No, not really, Heatherley explains: what’s common is “a tension between jagged, cantilevered concrete volumes” but the Lithuanian building, unlike its Californian vis-à-vis, has “a series of steps to a niche-like entrance where the building’s wings appear to shelter and welcome the visitor.”
Actually, the café building of Roy’s Motel and Café (built on Route 66 in 1938) reminds me somewhat of the Moscow Palace of Young Pioneers (1959-1963). The Vilnius building is reminiscent of other funeral homes in the former USSR, but it’s obviously subjective. For objectivity, I recommend pictures taken by “dariuss” and posted on his excellent blog, an illustrated journal of an architecturally aware traveler. The funeral home is covered in detail in this post on his visit to Žirmūnai, a district of Vilnius (see photos 5 through 20).

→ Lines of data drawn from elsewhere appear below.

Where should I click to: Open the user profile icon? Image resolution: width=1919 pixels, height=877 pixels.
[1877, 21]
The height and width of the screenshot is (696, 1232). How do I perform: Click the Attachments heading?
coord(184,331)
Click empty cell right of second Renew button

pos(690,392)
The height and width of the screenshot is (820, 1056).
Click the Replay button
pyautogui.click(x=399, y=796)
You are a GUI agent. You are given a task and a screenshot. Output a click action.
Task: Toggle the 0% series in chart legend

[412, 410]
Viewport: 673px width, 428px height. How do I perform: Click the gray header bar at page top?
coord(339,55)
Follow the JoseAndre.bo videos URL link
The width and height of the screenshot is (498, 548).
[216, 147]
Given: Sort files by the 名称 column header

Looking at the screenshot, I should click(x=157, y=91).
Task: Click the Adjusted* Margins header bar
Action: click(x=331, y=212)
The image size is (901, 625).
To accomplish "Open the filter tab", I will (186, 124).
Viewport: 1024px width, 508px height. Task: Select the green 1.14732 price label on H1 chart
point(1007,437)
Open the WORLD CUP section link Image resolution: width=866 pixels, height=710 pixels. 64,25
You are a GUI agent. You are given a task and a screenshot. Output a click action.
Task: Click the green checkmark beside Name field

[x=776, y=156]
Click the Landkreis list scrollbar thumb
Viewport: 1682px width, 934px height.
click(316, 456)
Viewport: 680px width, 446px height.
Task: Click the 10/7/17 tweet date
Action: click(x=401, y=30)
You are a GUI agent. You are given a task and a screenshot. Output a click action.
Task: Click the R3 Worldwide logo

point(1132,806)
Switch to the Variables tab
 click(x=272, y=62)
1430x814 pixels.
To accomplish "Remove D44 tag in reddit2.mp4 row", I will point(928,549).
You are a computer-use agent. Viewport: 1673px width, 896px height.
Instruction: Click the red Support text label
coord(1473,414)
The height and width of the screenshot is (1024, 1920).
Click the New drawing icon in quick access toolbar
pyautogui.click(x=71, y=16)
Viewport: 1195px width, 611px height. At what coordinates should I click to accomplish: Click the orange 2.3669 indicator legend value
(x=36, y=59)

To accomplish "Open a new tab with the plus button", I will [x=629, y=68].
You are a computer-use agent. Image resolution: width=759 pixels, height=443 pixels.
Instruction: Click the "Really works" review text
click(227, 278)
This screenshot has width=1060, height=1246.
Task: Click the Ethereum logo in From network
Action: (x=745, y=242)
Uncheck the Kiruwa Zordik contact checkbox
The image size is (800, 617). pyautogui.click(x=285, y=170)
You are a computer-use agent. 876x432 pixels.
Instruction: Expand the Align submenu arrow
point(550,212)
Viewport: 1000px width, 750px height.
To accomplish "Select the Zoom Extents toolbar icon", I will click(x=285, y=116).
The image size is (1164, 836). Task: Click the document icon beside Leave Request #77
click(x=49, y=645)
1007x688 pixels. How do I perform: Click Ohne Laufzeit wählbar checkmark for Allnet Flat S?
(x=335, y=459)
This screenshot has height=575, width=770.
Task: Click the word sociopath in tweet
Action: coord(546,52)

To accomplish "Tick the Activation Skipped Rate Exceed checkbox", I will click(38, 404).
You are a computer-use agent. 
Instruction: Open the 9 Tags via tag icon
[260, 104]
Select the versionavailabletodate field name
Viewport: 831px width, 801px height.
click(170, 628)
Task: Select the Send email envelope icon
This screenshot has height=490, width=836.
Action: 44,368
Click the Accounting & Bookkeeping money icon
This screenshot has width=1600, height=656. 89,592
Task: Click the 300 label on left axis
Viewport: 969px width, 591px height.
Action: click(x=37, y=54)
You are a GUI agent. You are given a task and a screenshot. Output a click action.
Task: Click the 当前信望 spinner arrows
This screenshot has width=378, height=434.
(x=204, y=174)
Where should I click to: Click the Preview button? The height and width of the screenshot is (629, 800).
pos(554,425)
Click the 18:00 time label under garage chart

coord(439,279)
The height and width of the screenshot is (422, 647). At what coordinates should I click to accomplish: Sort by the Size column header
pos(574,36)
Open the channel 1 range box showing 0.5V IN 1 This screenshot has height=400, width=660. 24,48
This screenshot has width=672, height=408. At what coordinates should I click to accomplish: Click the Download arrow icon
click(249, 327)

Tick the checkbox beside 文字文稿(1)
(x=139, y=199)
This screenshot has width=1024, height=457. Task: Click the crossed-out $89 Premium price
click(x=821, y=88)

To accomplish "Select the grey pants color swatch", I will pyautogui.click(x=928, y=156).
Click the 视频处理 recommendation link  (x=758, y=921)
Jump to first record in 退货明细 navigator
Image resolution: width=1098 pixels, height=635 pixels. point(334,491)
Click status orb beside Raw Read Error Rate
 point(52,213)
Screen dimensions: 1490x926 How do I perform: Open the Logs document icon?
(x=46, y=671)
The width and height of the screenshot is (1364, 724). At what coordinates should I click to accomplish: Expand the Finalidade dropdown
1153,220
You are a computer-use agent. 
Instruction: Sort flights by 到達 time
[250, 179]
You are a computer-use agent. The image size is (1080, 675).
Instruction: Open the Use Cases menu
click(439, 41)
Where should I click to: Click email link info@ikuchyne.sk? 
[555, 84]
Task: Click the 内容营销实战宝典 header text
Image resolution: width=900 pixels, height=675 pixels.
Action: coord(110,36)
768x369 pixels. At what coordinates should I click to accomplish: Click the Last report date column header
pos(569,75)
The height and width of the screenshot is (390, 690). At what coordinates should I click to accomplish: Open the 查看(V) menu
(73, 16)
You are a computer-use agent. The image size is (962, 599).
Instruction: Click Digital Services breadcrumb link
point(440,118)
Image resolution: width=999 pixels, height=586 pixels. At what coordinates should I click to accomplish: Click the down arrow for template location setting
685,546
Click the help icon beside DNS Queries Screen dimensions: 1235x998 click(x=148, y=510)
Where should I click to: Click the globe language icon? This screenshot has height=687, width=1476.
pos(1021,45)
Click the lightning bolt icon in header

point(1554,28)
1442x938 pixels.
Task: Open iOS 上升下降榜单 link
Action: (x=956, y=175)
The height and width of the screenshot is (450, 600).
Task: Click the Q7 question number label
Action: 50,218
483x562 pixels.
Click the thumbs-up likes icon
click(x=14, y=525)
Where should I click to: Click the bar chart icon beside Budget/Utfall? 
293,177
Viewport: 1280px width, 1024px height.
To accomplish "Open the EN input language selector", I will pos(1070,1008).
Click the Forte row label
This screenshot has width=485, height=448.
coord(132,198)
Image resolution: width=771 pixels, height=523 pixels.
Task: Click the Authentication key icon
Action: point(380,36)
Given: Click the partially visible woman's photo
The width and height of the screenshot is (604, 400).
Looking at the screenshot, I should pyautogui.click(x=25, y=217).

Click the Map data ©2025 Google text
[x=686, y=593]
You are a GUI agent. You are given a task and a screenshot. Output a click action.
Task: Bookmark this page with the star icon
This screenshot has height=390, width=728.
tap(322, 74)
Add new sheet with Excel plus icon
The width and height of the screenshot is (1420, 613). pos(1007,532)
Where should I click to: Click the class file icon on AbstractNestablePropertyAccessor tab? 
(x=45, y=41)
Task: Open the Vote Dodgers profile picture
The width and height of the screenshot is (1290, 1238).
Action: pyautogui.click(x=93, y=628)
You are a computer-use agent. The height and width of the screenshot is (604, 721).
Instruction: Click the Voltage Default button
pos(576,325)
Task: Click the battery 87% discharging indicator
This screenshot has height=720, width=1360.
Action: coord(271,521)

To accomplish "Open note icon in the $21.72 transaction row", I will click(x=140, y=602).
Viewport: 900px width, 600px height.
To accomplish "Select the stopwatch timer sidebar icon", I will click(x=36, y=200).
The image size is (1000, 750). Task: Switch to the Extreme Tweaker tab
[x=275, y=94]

In addition, Dariuss posted photographs of the so-called Palace of Culture, Leisure and Sports (1980 or 1982; see pictures 35-42 and the first, unnumbered one). That’s a high-quality example of late Soviet brutalism. Photos 24-26 show interesting interwar, pre-Soviet buildings. The shopping mall in pictures 44-45 is pretty typical of Soviet urban architecture.
There’s more from Dariuss on Soviet architecture in Vilnius. I recommend these two posts on Lazdynai, the residential district in Vilnius that was much praised by Soviet architects and authorities in general as an example of modern urban development done right – brutalism with a human face, as it were. They razed the old village and started building up the area in the late 1960s so by the mid-1980 it was completed. Lazdynai had about 40,000 residents in 1986.
I lived there for a few days in January 1988: it was charming in its own way, although what pleased me the most, I suspect, was the green grass on its rolling hills. It seems that Lazdynai has not been overbuilt since independence – there are few new houses in the pictures – so it has escaped that scourge of post-Soviet Russian cities.